◆ Source text ◆
--------
You are viewing a plain text version of this content. The canonical link for it is here.
Posted to dev@kafka.apache.org by Becket Qin <be...@gmail.com> on 2016/10/08 01:57:21 UTC

Re: [DISCUSS] KIP-47 - Add timestamp-based log deletion policy

Hi Bill,

I saw the voting thread and think it may be better to discuss this in the
discussion thread.

It would be good to have the KIP wiki to clarify the behavior when
log.retention.ms, log.retention.bytes and log.retention.min.timestamp are
all set.
For example, if the size of the partition has reached beyond
log.retention.bytes but the timestamp has not reached
log.retention.min.timestamp,
do we delete the segment?

Thanks,

Jiangjie (Becket) Qin

On Fri, Jun 3, 2016 at 11:02 AM, Magnus Edenhill <ma...@edenhill.se> wrote:

> Bumping this thread so Wes can reply to it. Ignore this mail.
>
> 2016-02-24 0:36 GMT+01:00 Joel Koshy <jj...@gmail.com>:
>
> > Great - thanks for clarifying.
> >
> > Joel
> >
> > On Tue, Feb 23, 2016 at 1:47 PM, Bill Warshaw <wd...@gmail.com>
> wrote:
> >
> > > Sorry that I didn't see this comment before the meeting Joel.  I'll try
> > to
> > > clarify what I said at the meeting:
> > >
> > > - The KIP currently states that timestamp-based log deletion will only
> > work
> > > with LogAppendTime.  I need to update the KIP to reflect that, after
> the
> > > work is done for KIP-33, it will work with both LogAppendTime and
> > > CreateTime.
> > > - To use the existing time-based retention mechanism to delete a
> precise
> > > range of messages, a client application would need to do the following:
> > >   - by default, turn off these retention mechanisms
> > >   - when the application wishes to delete a range of messages which
> were
> > > sent before a certain time, compute an approximate value to set
> > > "log.retention.minutes" to, to create a window of messages based on
> that
> > > timestamp that are ok to delete.  There is some degree of imprecision
> > > implied here.
> > >   - wait until we are confident that the log retention mechanism has
> been
> > > run and deleted any stale segments
> > >   - reset "log.retention.minutes" to turn off time-based log retention
> > > until the next time the client application wants to delete something
> > >
> > > - To use the proposed timestamp-based retention mechanism, there is
> only
> > > one step: the application just has to set "log.retention.min.timestamp"
> > to
> > > whatever time boundary it deems fit.  It doesn't need to compute any
> > fuzzy
> > > windows, try to wait until asynchronous processes have been completed
> or
> > > continually flip settings between enabled and disabled.
--------
◆ Required work ◆
(1) In the KIP-47 discussion thread, what single setting does an application need to set under the proposed timestamp-based retention mechanism?
(2) Write the next part of the KIP-47 mailing list thread, picking up right after its last sentence.

◆ Material provided ◆
--------
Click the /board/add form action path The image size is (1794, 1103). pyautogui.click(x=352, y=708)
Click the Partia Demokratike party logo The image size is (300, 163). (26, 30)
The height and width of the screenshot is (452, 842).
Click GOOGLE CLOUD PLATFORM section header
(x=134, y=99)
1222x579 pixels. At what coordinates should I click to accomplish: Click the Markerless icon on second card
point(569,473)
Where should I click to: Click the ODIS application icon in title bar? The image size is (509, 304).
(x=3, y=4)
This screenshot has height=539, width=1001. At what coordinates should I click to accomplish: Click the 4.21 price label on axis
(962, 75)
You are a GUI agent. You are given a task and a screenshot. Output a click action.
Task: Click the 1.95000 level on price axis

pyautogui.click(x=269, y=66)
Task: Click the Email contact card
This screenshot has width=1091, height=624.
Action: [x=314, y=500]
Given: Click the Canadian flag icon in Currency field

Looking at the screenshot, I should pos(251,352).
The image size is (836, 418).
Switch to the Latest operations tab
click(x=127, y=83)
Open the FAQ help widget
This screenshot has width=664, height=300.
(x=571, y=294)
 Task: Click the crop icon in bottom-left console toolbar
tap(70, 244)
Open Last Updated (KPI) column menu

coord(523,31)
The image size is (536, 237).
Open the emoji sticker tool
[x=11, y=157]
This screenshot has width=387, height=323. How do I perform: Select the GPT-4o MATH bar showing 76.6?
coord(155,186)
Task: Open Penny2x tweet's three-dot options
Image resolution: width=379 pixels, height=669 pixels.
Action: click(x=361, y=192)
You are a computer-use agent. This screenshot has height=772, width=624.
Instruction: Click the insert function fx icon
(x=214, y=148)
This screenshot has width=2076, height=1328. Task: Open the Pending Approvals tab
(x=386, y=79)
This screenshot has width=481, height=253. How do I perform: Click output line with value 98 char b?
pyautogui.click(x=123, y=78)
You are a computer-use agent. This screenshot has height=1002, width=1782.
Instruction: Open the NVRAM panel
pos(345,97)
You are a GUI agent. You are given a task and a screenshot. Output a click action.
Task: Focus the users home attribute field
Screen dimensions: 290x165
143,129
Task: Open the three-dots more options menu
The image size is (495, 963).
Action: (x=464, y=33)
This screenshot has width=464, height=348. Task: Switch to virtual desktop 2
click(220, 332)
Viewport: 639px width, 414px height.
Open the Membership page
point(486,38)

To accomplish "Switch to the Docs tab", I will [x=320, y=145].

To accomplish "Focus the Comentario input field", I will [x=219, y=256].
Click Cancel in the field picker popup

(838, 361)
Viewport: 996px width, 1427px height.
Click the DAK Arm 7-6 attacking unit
--------
◆ Answers to the problems ◆
(1) The application sets "log.retention.min.timestamp" to the time boundary it deems fit.

(2)
> > >
> > > I will update the KIP to reflect the discussion around LogAppendTime vs
> > > CreateTime and the work being done in KIP-33.
> > >
> > > Thanks,
> > > Bill
> > >
> > >
> > > On Tue, Feb 23, 2016 at 1:22 PM, Joel Koshy <jj...@gmail.com>
> wrote:
> > >
> > > > I'm having some trouble reconciling the current proposal with your
> > > original
> > > > requirement which was essentially being able to purge log data up to
> a
> > > > precise point (an offset). The KIP currently suggests that
> > > timestamp-based
> > > > deletion would only work with LogAppendTime, so it does not seem
> > > > significantly different from time-based retention (after KIP-32/33) -
> > IOW
> > > > to me it appears that you would need to use CreateTime and not
> > > > LogAppendTime. Also one of the rejected alternatives observes that
> > > changing
> > > > the existing configuration settings to try to flush ranges of a given
> > > > partition's log are problematic, but it seems to me you would have to
> > do
> > > > this in with timestamp-based deletion as well right? I think it would
> > be
> > > > useful for me if you or anyone else can go over the exact
> > > > mechanics/workflow for accomplishing precise purges at today's KIP
> > > meeting.
> > > >
> > > > Thanks,
> > > >
> > > > Joel
> > > >
> > > > On Monday, February 22, 2016, Bill Warshaw <wd...@gmail.com>
> > wrote:
> > > >
> > > > > Sounds good.  I'll hold off on sending out a VOTE thread until
> after
> > > the
> > > > > KIP meeting tomorrow.
> > > > >
> > > > > On Mon, Feb 22, 2016 at 12:56 PM, Becket Qin <becket.qin@gmail.com
> >
> > > > wrote:
> > > > >
> > > > > > Hi Jun,
> > > > > >
> > > > > > I think it makes sense to implement KIP-47 after KIP-33 so we can
> > > make
> > > > it
> > > > > > work for both LogAppendTime and CreateTime.
> > > > > >
> > > > > > And yes, I'm actively working on KIP-33. I had a voting thread on
> > > > KIP-33
> > > > > > before and I'll bump it up.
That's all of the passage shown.